In good English writing style, it is important that either and or are correctly placed so that the structures following each word balance and mirror each other. Thus, it is correct to say either I'll accompany you, or I'll wait here. The two expressed choices are parallel, as each includes the subject and its verb phrase: I'll accompany you; I'll wait here. It would be incorrect to say either I'll accompany you or John because the first choice includes the subject and its verb phrase, but the second choice is just an object: I'll accompany you; John. A corrected version could be I'll accompany either you or John (now the choices are parallel, as each is just the object: you; John).

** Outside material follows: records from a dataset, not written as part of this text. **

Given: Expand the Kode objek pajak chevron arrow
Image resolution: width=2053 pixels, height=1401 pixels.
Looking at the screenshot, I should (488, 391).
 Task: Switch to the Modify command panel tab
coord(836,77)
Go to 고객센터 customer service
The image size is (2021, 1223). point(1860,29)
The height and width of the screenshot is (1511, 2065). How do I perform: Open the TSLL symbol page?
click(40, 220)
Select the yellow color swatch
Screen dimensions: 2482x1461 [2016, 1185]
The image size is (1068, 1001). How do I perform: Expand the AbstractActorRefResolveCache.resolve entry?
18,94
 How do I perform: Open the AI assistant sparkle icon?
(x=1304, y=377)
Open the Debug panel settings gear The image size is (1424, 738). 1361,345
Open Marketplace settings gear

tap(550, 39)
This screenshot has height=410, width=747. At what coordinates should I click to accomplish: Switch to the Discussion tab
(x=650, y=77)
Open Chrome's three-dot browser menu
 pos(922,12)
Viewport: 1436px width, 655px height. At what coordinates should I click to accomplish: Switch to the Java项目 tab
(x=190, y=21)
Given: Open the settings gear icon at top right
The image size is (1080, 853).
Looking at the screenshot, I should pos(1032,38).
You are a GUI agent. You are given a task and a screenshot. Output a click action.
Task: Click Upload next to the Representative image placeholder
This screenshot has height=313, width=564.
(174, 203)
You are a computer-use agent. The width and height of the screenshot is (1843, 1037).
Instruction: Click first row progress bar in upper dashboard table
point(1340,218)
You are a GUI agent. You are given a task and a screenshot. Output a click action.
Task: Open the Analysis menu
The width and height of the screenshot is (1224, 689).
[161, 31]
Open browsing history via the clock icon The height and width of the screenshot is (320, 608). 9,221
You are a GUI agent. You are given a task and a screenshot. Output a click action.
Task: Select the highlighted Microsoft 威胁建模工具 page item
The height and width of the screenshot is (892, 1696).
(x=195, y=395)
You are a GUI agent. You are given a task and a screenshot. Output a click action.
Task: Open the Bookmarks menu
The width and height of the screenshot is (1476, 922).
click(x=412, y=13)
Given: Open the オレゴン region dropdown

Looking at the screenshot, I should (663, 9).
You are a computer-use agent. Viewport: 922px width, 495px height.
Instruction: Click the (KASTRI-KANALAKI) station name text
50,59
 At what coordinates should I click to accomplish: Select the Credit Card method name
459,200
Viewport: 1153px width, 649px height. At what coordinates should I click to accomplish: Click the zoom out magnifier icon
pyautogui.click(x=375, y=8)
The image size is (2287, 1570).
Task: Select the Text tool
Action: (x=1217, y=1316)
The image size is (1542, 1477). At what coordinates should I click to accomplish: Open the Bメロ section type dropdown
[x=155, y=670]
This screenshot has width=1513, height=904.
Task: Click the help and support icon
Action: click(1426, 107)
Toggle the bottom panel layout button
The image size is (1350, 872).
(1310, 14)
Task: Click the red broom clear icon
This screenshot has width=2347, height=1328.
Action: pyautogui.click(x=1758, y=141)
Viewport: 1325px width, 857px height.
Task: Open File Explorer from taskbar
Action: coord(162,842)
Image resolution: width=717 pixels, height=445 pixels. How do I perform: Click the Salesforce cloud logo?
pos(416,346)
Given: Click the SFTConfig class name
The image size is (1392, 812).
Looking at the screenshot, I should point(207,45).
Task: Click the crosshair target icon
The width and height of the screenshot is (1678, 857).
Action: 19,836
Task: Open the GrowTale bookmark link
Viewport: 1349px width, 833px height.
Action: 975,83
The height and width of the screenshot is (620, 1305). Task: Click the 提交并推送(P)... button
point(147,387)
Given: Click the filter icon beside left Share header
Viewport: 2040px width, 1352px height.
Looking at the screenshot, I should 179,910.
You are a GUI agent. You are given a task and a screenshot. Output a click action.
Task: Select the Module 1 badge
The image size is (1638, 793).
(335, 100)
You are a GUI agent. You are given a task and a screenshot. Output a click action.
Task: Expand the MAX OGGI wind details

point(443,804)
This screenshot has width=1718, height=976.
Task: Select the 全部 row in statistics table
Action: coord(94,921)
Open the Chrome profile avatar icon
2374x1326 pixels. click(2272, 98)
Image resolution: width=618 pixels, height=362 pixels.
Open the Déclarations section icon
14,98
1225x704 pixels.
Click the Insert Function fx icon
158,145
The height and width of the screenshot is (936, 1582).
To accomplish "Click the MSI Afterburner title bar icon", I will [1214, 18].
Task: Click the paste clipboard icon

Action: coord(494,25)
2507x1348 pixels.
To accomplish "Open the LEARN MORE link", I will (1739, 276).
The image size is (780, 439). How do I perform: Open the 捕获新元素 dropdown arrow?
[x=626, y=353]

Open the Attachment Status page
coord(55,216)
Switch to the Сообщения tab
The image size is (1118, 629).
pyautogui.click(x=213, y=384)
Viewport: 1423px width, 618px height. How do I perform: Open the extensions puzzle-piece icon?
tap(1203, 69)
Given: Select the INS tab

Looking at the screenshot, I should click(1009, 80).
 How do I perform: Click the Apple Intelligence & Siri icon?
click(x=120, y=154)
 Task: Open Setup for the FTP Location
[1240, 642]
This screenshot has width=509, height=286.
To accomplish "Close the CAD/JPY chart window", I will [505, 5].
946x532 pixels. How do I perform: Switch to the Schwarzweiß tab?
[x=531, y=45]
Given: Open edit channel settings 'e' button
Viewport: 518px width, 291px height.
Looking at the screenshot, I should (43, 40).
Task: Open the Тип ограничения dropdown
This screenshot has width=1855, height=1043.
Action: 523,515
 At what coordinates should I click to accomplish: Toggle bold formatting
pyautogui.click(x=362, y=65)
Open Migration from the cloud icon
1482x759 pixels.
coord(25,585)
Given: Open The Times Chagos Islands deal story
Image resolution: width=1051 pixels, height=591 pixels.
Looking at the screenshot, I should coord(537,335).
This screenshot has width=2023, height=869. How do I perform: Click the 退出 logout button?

See also neither

Phrases

  • either way

    • Whichever of two given alternatives is the case.

      ‘I'm not sure whether he is trying to be clever or controversial, but either way, such writing smacks of racism’
      • ‘Whether or not the plutocrats will be swayed remains to be seen, but either way BMW has given it its best.’
      • ‘It was either give in now or give in later, either way I was going to give in.’
      • ‘Suing for libel is much easier in the UK than in the USA, but either way you would not want it to happen.’
      • ‘Give your all to one or the other, either way you'll be a great performer!’
      • ‘All it takes is a telephone call, either to the council or local councillor, either way it will be removed.’
      • ‘If you are motivated by money alone then I think you're likely to be disappointed either way.’
      • ‘Seeing as he's going to gaol either way, he may as well make a bit of money out of it.’
      • ‘She might be guilty or she might be innocent but either way at least someone has been held to account.’
      • ‘They can use it or not, but that's all they get, and he gets paid either way.’
      • ‘He had his family's blessing, but says he would have made the break either way.’

Origin

Old English ǣgther, contracted form of ǣg(e)hwæther, of Germanic origin; ultimately related to aye and whether.